Leave the pictures out and print, word for word, the lines below from the one with "The width and" through the final line.

MATERIAL TO PROCESS:
━━━━━━━━━━━━━━━━━━━━━━━━━━━━━━

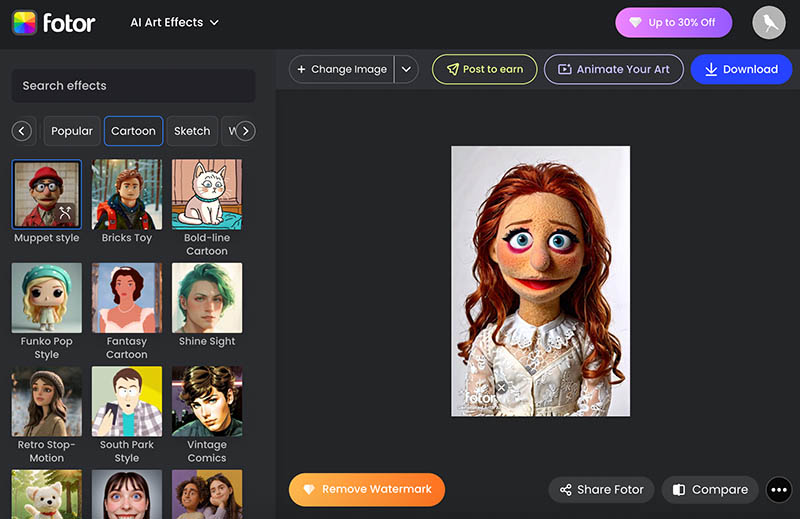The height and width of the screenshot is (519, 800).
Task: Click Animate Your Art
Action: point(614,69)
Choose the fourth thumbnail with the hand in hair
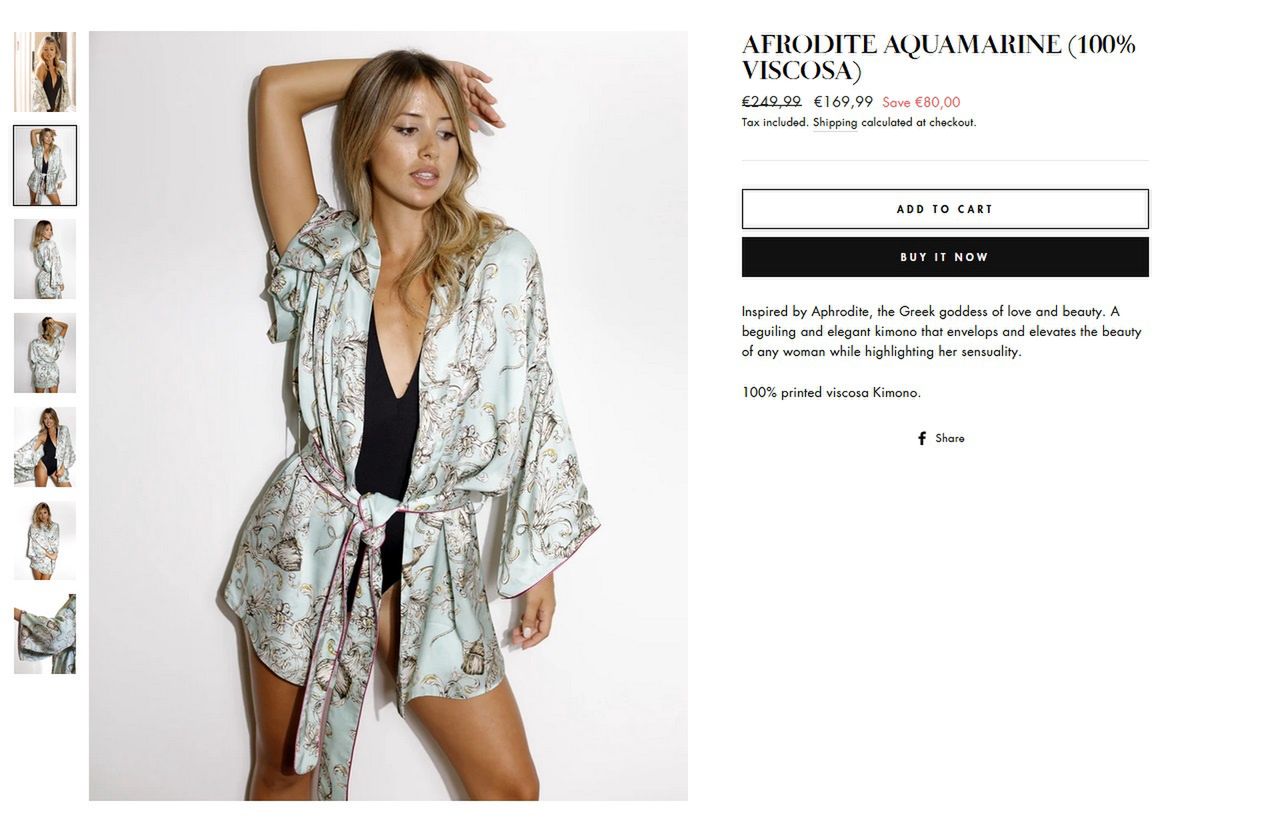 (x=45, y=353)
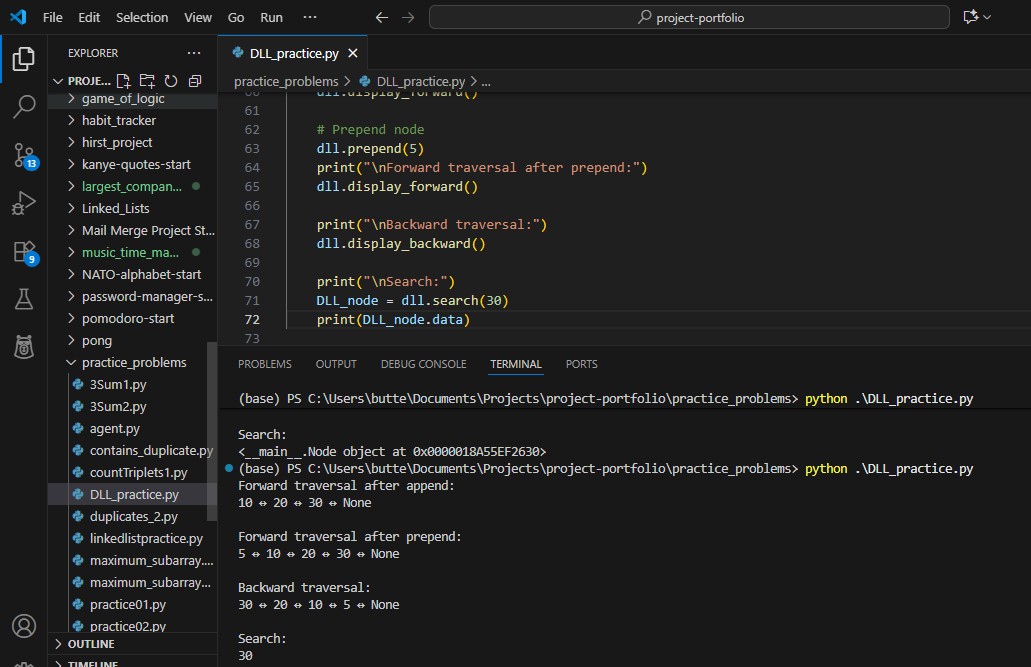Create a new folder in the Explorer
1031x667 pixels.
coord(147,81)
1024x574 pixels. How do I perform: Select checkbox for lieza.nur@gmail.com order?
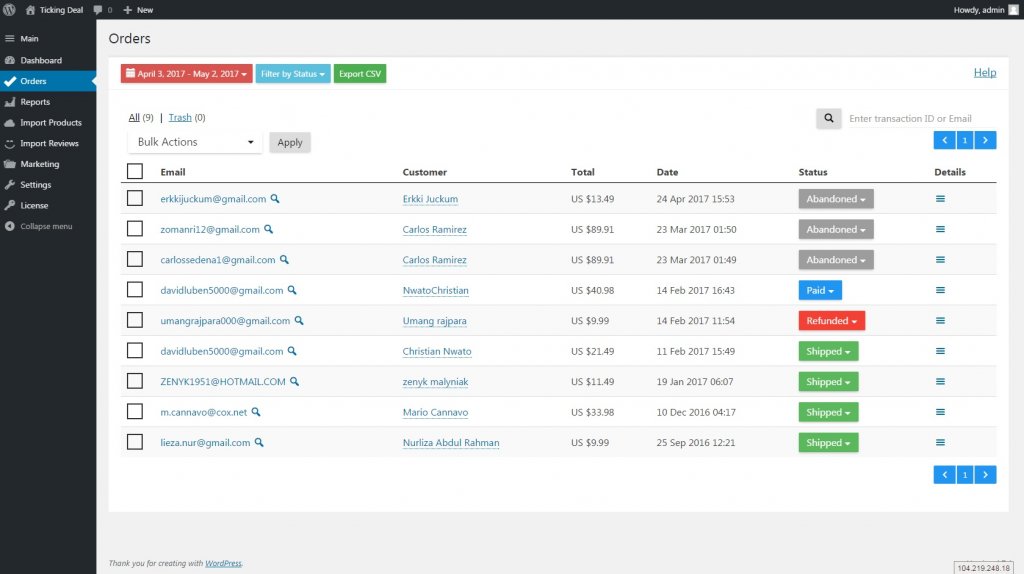pyautogui.click(x=135, y=442)
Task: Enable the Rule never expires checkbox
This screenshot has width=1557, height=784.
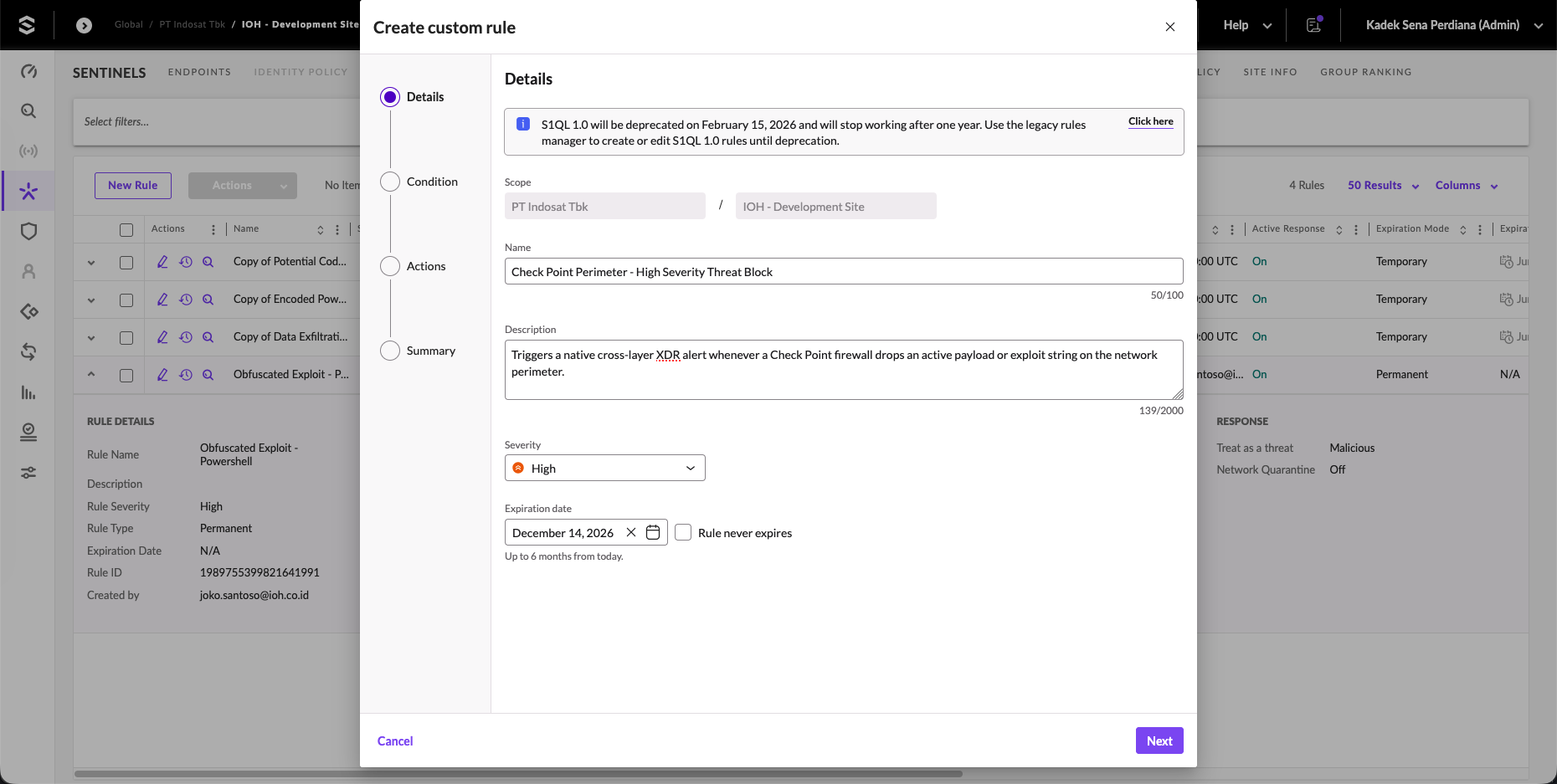Action: 683,533
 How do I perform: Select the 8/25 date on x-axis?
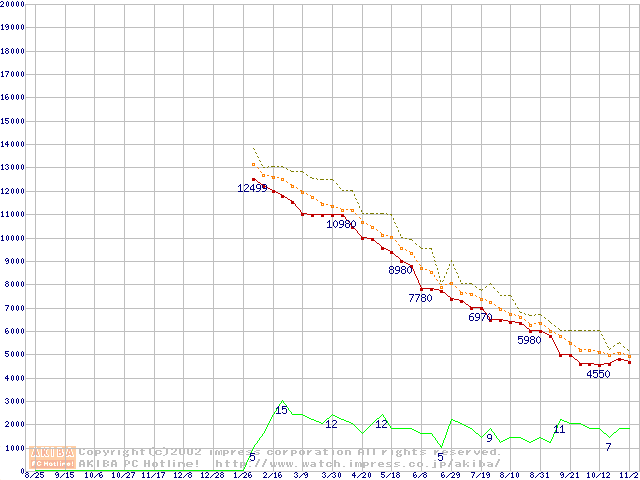[33, 475]
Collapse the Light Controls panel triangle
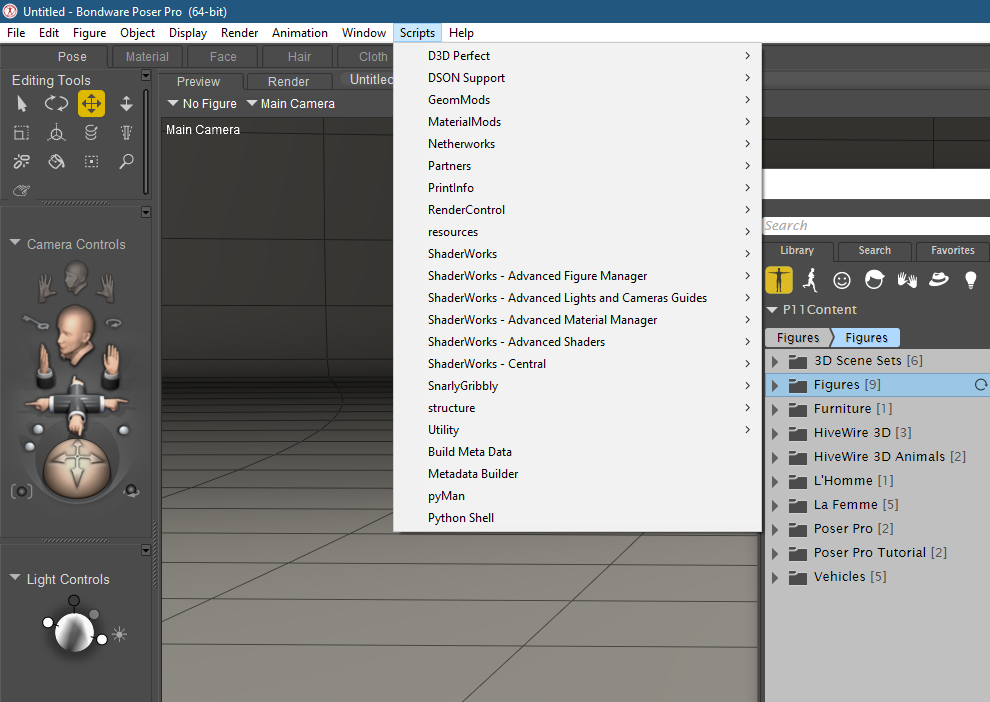This screenshot has height=702, width=990. tap(15, 579)
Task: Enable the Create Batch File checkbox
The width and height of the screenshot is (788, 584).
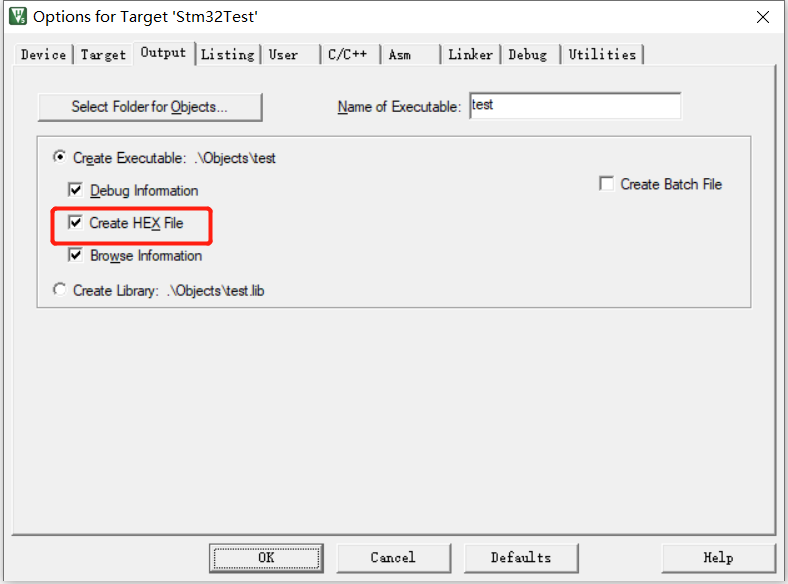Action: point(607,183)
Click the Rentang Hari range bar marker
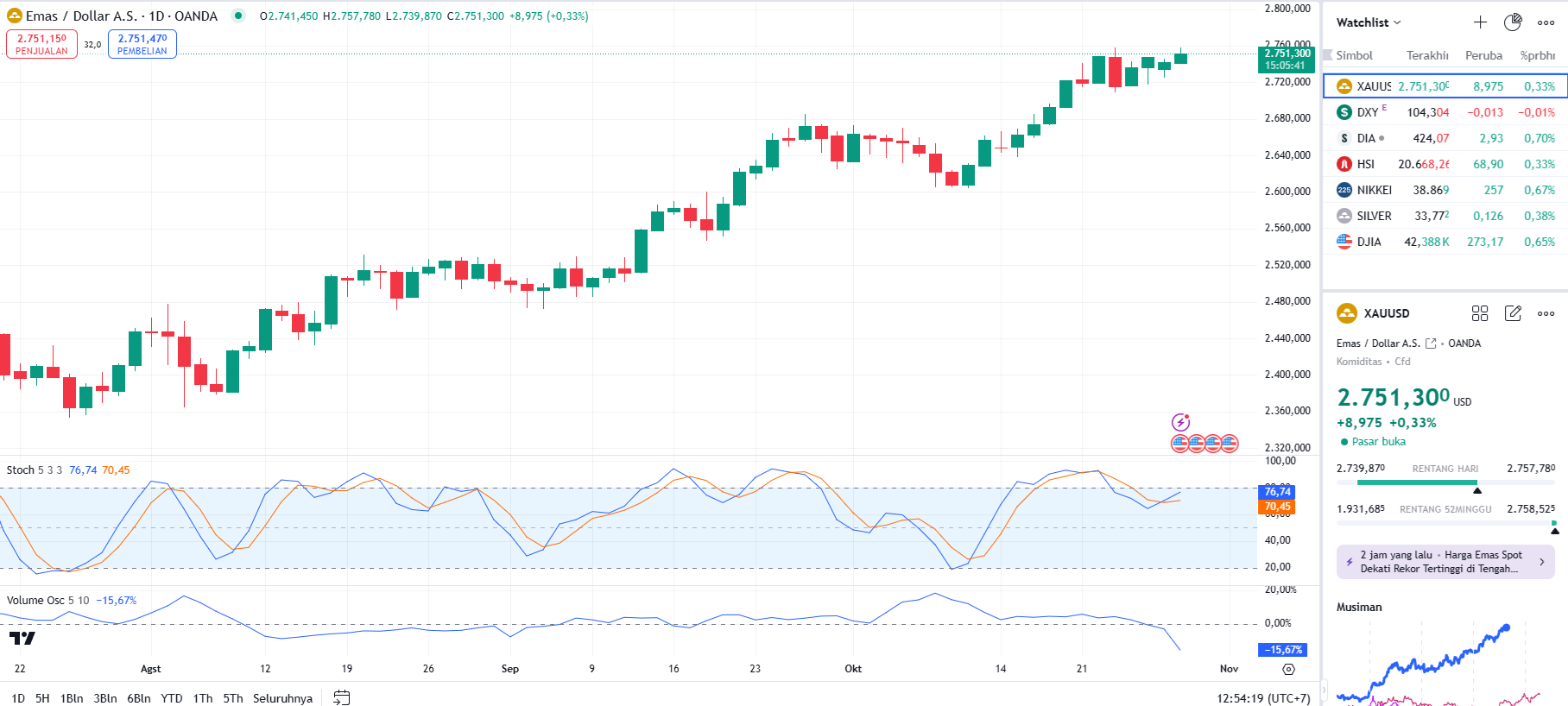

━━━━━━━━━━━━━━━━━━━━━━━━━━━━━━

ANSWER FOR THIS EXERCISE:
The width and height of the screenshot is (788, 584).
Action: point(607,183)
Click the Rentang Hari range bar marker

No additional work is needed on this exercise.